Despite all this, it is obvious from looking at CAS that separate "images" (whether actual bit map image files or some other device) are assigned to separate regions. That they can't be resized using a slider and the subsequent blurriness in game seems to rule out the possibility that vector graphics are being used, but that is not definite. Looking at the wood textures, for example, they appear to have a lower number of colors used, so it almost does seem as if they were using a vector graphic format which would be much easier to procedurally adjust to diverse geometry at run time, would take up much less memory, and would explain the ability to easily alter individual colors within a given texture pattern.
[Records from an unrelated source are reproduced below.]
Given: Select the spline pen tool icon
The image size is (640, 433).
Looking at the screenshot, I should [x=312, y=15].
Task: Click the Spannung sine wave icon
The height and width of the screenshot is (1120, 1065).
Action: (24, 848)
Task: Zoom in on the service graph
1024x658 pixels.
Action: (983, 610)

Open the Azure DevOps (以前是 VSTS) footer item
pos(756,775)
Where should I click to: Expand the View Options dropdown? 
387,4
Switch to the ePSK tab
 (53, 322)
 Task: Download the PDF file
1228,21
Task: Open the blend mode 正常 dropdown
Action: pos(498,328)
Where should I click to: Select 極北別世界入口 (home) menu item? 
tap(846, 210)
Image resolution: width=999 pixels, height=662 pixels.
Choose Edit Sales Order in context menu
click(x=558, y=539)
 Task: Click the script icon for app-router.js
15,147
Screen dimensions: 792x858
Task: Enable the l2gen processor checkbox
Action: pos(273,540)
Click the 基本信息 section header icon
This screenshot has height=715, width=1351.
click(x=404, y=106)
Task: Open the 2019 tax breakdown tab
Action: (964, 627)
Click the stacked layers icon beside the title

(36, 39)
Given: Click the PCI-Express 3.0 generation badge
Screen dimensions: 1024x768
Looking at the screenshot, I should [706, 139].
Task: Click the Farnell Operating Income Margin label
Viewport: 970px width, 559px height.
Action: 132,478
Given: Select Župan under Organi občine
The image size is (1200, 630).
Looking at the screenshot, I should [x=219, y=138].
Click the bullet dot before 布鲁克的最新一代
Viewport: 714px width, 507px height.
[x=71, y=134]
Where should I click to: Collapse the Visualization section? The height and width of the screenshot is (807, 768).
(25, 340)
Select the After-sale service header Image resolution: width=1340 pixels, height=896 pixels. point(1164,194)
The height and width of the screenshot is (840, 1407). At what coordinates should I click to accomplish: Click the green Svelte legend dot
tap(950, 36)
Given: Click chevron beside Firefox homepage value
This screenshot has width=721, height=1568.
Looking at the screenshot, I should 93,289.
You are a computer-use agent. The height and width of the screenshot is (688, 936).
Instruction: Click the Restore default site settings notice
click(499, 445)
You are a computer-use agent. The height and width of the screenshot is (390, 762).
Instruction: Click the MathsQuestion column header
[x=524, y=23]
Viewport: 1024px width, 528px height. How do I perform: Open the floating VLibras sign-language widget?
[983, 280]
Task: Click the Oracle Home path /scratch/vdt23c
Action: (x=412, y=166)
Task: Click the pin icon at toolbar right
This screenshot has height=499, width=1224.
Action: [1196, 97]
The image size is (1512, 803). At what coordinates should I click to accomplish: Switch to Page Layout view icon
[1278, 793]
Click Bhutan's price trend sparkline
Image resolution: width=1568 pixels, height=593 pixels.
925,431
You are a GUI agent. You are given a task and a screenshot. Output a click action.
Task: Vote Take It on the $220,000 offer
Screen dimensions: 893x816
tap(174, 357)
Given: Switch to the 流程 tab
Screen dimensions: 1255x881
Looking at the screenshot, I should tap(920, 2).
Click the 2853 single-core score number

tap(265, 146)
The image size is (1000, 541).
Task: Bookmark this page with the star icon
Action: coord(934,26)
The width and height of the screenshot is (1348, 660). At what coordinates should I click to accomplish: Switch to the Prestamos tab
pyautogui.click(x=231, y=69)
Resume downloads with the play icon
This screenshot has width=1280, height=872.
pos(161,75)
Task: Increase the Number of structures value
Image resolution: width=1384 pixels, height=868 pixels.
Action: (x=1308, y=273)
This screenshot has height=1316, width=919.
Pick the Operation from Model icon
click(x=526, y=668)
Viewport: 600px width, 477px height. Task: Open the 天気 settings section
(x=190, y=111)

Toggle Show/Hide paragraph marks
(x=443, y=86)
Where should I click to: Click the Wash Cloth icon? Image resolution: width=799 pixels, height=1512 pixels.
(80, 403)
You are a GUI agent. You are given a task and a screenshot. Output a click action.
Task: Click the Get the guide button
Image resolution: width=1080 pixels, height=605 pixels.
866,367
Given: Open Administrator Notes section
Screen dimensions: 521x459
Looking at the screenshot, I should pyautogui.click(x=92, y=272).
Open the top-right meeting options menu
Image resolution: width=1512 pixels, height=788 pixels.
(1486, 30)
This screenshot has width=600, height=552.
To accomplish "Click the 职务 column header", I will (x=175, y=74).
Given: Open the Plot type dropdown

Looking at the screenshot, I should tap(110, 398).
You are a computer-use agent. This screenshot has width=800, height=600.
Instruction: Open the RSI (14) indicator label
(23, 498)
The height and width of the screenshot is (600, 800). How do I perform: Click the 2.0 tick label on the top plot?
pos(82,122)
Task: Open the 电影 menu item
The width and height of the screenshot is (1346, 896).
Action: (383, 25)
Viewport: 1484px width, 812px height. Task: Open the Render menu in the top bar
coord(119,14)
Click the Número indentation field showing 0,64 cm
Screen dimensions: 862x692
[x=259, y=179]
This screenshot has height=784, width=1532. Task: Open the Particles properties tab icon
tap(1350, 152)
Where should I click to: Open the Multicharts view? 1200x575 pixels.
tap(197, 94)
It would explain the "cartoony" look of many game objects. The more I think of it, I would implement this using vector graphics and then rasterize them on the fly. For those who are lost on this, raster graphics means the normal ones you make in Photoshop etc. made from pixels, vector graphics are stuff like Flash or Illustrator that use line, curve, and area definitions to describe the image so no matter how much you zoom in you never see jagged edges.
So anyway, point being that I think more is going on under the hood than one might have expected. My gut feeling is that "recolors" isn't going to be as easy as the standard method of generating or reusing a UV template and dressing it up in Photoshop or whatever. I would not be surprised if vector graphic "patterns" were the only form of texturing accepted for many objects with the exception of, obviously, UV mapped bump/normal maps and also perhaps a UV mapped grey scale image for "baked" shadow details that may be what they are doing to mitigate some of the flat bland cartoonish quality. Those last two would obviously have to be generated at the object modeling stage because whereas normal maps have until now been usually fudged from the basic color image map, the TS3 patterns have no information in them which could generate normal maps. So for the really high end object creation you would have to model a detailed object, generate your normal map and baked shadows, then reduce polycount (and detail) for the object you actually import to the game, which is the standard method for next gen games at the moment.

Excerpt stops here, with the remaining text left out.